___ Data to process

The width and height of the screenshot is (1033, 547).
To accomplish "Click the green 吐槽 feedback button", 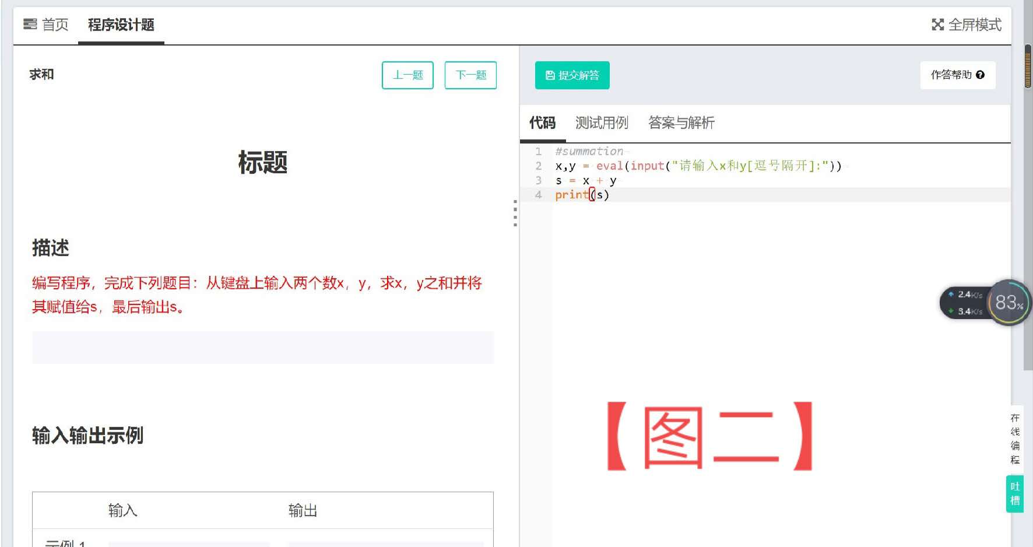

______
___ Data to process

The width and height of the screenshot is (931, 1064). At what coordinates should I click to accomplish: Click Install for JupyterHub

______
___ Data to process

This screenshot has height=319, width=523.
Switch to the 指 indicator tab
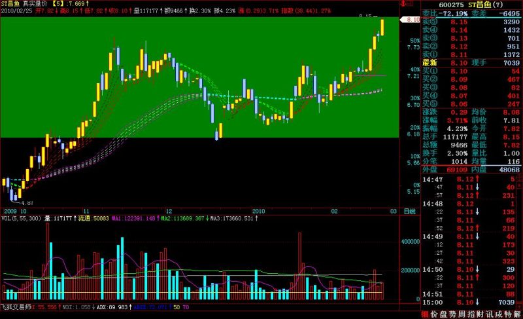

______

* **Assigned task**:
Your answer must be a copy of every line in the data above that holds the string "screenshot".

* **Exercise result**:
The width and height of the screenshot is (1033, 547).
The width and height of the screenshot is (931, 1064). At what coordinates should I click to accomplish: Click Install for JupyterHub
This screenshot has height=319, width=523.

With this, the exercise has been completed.